> Your instructions
List every compound that the text on plastoquinone and ubiquinone in plants names as a source of the prenyl side chains of PQ and UQ.

> Text provided
- - - -
Plastoquinone and Ubiquinone in Plants: Biosynthesis, Physiological Function and Metabolic Engineering

Plastoquinone (PQ) and ubiquinone (UQ) are two important prenylquinones, functioning as electron transporters in the electron transport chain of oxygenic photosynthesis and the aerobic respiratory chain, respectively, and play indispensable roles in plant growth and development through participating in the biosynthesis and metabolism of important chemical compounds, acting as antioxidants, being involved in plant response to stress, and regulating gene expression and cell signal transduction. UQ, particularly UQ₁₀, has also been widely used in people's life. It is effective in treating cardiovascular diseases, chronic gingivitis and periodontitis, and shows favorable impact on cancer treatment and human reproductive health. PQ and UQ are made up of an active benzoquinone ring attached to a polyisoprenoid side chain. Biosynthesis of PQ and UQ is very complicated with more than thirty five enzymes involved. Their synthetic pathways can be generally divided into two stages. The first stage leads to the biosynthesis of precursors of benzene quinone ring and prenyl side chain. The benzene quinone ring for UQ is synthesized from tyrosine or phenylalanine, whereas the ring for PQ is derived from tyrosine. The prenyl side chains of PQ and UQ are derived from glyceraldehyde 3-phosphate and pyruvate through the 2-C-methyl-D-erythritol 4-phosphate pathway and/or acetyl-CoA and acetoacetyl-CoA through the mevalonate pathway. The second stage includes the condensation of ring and side chain and subsequent modification. Homogentisate solanesyltransferase, 4-hydroxybenzoate polyprenyl diphosphate transferase and a series of benzene quinone ring modification enzymes are involved in this stage. PQ exists in plants, while UQ widely presents in plants, animals and microbes. Many enzymes and their encoding genes involved in PQ and UQ biosynthesis have been intensively studied recently. Metabolic engineering of UQ₁₀ in plants, such as rice and tobacco, has also been tested. In this review, we summarize and discuss recent research progresses in the biosynthetic pathways of PQ and UQ and enzymes and their encoding genes involved in side chain elongation and in the second stage of PQ and UQ biosynthesis. Physiological functions of PQ and UQ played in plants as well as the practical application and metabolic engineering of PQ and UQ are also included.
- - - -
> Dataset
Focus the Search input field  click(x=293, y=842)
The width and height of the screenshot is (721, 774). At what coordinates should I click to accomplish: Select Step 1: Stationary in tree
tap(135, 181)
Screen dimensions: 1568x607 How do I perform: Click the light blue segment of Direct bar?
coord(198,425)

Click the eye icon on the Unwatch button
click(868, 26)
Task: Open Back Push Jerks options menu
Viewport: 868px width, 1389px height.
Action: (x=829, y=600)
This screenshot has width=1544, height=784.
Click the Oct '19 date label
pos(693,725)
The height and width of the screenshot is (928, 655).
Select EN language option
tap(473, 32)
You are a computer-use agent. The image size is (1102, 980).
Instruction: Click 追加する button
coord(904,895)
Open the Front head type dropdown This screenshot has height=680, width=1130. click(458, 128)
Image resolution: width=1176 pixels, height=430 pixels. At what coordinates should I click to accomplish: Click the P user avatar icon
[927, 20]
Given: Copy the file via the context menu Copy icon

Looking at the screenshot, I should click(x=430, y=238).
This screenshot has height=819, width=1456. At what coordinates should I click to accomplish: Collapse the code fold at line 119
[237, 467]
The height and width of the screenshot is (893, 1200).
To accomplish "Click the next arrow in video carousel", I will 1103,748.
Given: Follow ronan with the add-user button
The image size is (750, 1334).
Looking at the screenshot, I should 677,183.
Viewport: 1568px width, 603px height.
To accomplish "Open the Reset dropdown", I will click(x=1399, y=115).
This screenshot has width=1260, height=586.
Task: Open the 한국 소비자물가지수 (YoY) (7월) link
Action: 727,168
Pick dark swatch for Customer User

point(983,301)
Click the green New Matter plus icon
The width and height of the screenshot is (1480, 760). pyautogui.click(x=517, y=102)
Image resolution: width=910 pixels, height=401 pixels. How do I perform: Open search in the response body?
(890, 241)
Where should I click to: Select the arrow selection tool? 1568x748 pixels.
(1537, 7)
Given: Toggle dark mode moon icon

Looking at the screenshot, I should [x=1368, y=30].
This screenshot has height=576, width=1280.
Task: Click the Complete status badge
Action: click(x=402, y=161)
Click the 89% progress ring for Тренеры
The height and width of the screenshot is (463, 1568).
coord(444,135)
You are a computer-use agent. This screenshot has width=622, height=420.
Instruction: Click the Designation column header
- - - -
> Solution to the problem
- glyceraldehyde 3-phosphate
- pyruvate
- acetyl-CoA
- acetoacetyl-CoA